DIRECTIVE:
Continue the article on the Soft Moon album Deeper from where it stops.

Studio album by The Soft Moon
- Released: March 31, 2015
- Recorded: Venice, Italy; Berlin, Germany;
- Genre: Dark wave
- Length: 43:04
- Label: Captured Tracks
- Producer: Luis Vasquez; Maurizio Baggio;

The Soft Moon chronology
| Zeros (2012) | Deeper (2015) | Criminal (2018) |

= Deeper (The Soft Moon album) =

Deeper is the third full-length studio album by American post-punk band the Soft Moon. It was released on March 31, 2015 by Captured Tracks.

First single "Black" was featured as a Best New Track by Pitchfork, and was used in the television series Gotham and How to Get Away With Murder. Million Dollar Extremes Adult Swim television series also used "Try" as the ending song to the episode "Illegal Broadcast: John Hell Emergency". In 2024, "Black" was used in an Apple Watch commercial.

COLLECTED DATA:
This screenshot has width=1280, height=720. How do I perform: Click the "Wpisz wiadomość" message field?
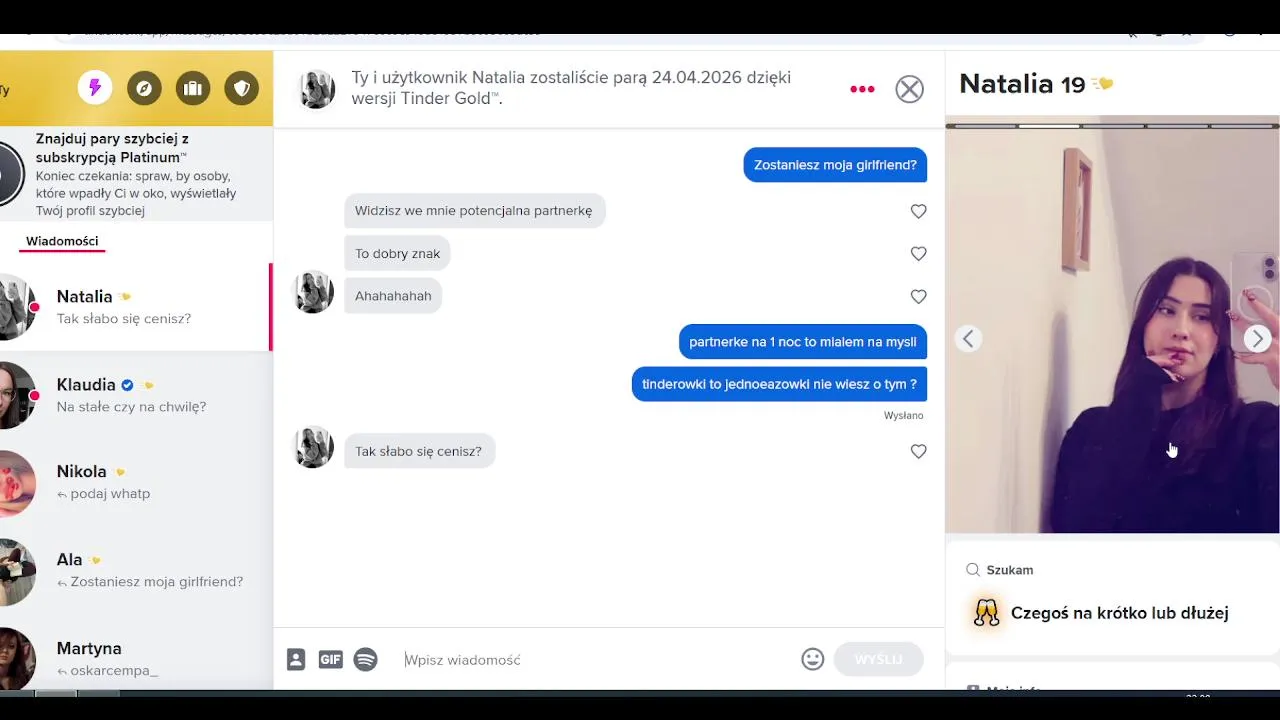[x=595, y=660]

RESULT FOR THIS EXERCISE:
==Critical reception==

Lisa Sookraj of Exclaim! called the record a more polished release that is "fuller, fatter and puts more emphasis on its futuristic electronic elements than its nostalgic ones."

Professional ratings
Aggregate scores
| Source | Rating |
| Metacritic | 74/100 |
Review scores
| Source | Rating |
| AllMusic |  |
| NPR | favorable |
| Pitchfork | 7.8/10 |
| The Quietus | favorable |
| Exclaim! | 8/10 |

==Track listing==

| No. | Title | Length |
|---|---|---|
| 1. | "Inward" | 0:40 |
| 2. | "Black" | 3:28 |
| 3. | "Far" | 3:56 |
| 4. | "Wasting" | 5:50 |
| 5. | "Wrong" | 3:18 |
| 6. | "Try" | 3:53 |
| 7. | "Desertion" | 3:55 |
| 8. | "Without" | 3:23 |
| 9. | "Feel" | 3:48 |
| 10. | "Deeper" | 4:39 |
| 11. | "Being" | 6:16 |

==Personnel==
Adapted from CD liner notes and AllMusic.
- Maurizio Baggio – production, mixing, mastering (at Hate Studio, Vicenza, Italy), co-writer for "Wrong"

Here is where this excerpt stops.